# re:Invent 2022 workshop AIM342: Advancing Responsible AI


## 0. Setup

Make sure you select the `conda_rai_kernel` in your notebook instance.

This kernel includes pytorch, numpy, pillow, matplotlib, torch, torchvision, cv2, seaborn, and pandas, which you need
for this notebook.

You may run this notebook by selecting Run->Run All Cells from the menu above. 

In [None]:
# Imports
from utils.dataset_utils import *
from utils.eval_utils import *
from utils.plotting_utils import *
from utils.train_utils import *

%matplotlib inline


## 1. Introduction

### 1.1 Assess bias in the world of handwritten numbers

Building and operating machine learning applications responsibly requires an active, consistent approach to prevent, assess, and mitigate bias. This workshop takes attendees through a computer vision case study in assessing unwanted bias, covering demographic group selection, evaluation dataset selection, bias metric selection, bias reporting, and root cause analysis – and concludes by discussing prevention, mitigation and communication strategies. Attendees will follow along with a Jupyter notebook. The workshop will be run by an AWS team of experts on Responsible AI that develops science, tools, and best practices to advance Responsible AI within AWS.

You will conduct experiments on a synthetic task that has parallels to real-world bias in AI: the handwritten numbers dataset. This dataset contains images of blue and orange handwritten numbers in [0,9]. In AI systems that represent people, such as face, voice, or speech recognition, we can use demographic attributes like gender, age, or race to identify groups of people. In the world of handwritten numbers, similar attributes exist. In addition to its digit identity 0-9, an instance from this dataset can be linear or curvy, orange or blue. We call the instances *handwritten numbers*. 

Attributes of handwritten numbers:
* digit = {'0', '1', '2', '3', '4', '5', '6', '7', '8', '9'}
* curviness = {curvy, neutral, linear}
* color = {orange, blue}

We define our groups with these attributes. For example, "all numbers where color==orange" is a group. Using these groups, we can practice the bias measurement techniques that apply to real-world AI systems. We will not draw a 1:1 correspondence between numbers and people. Although this is a simplification, the handwritten numbers dataset gives us a practical and objective sandbox. 

The handwritten numbers dataset is derived from MNIST [1] and inspired by other derivatives, such as biasedMNIST [2].

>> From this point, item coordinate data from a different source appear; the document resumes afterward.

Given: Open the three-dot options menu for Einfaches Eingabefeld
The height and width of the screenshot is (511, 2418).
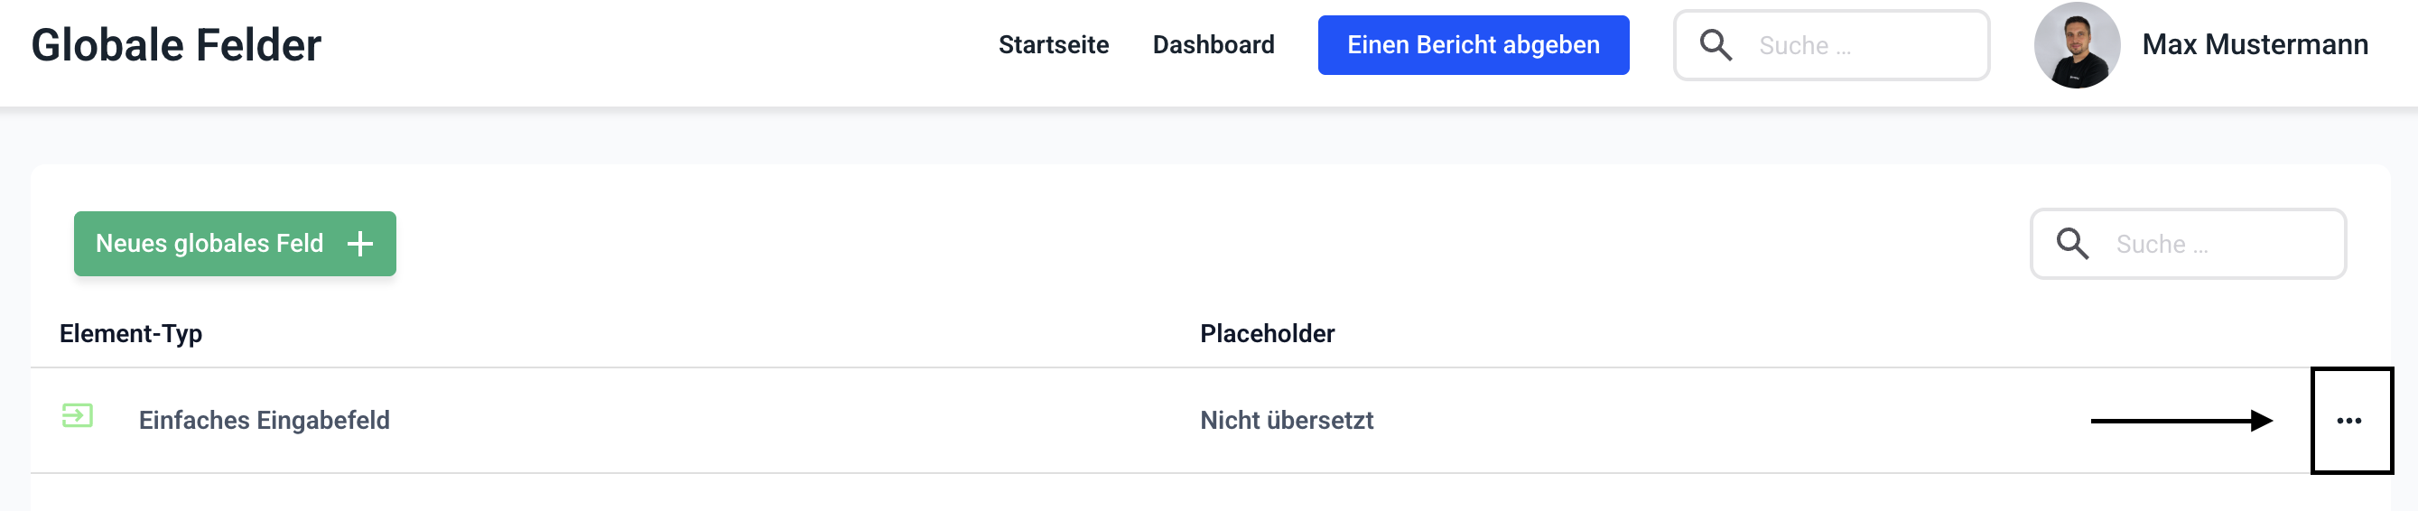Looking at the screenshot, I should point(2349,421).
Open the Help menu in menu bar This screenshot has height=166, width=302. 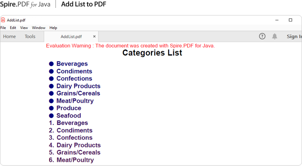53,28
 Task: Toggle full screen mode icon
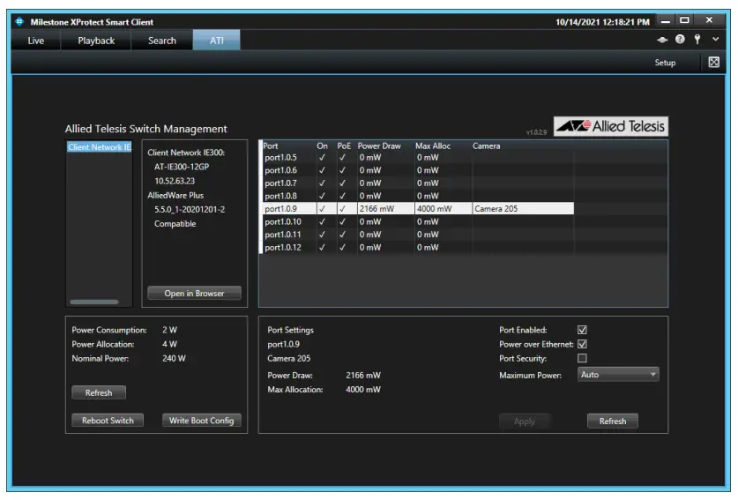tap(714, 63)
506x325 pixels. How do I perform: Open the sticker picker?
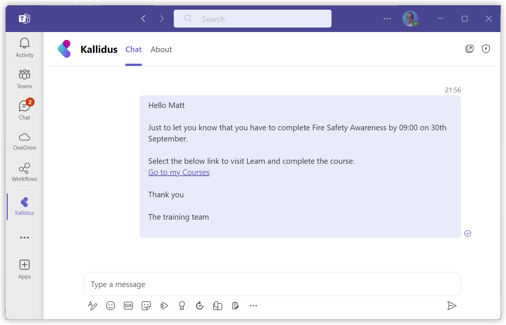coord(146,306)
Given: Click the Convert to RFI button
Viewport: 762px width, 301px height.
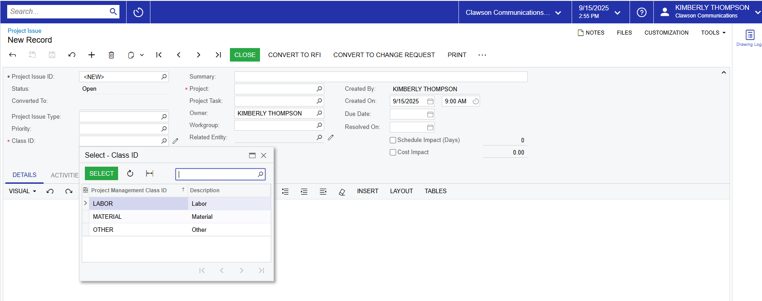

1. Y. LeCun, L. Bottou, Y. Bengio, and P. Haffner. (1998) "Gradient-based learning applied to document recognition." Proceedings of the IEEE, 86(11):2278-2324, November 1998. Online (http://yann.lecun.com/exdb/publis/index.html#lecun-98)
2. Hyojin Bahng, Sanghyuk Chun, Sangdoo Yun, Jaegul Choo, and Seong Joon Oh. (2020) Learning de-biased representations with biased representations (http://proceedings.mlr.press/v119/bahng20a/bahng20a.pdf). In Proceedings of the 37th International Conference on Machine Learning (ICML'20). JMLR.org, Article 50, 528–539.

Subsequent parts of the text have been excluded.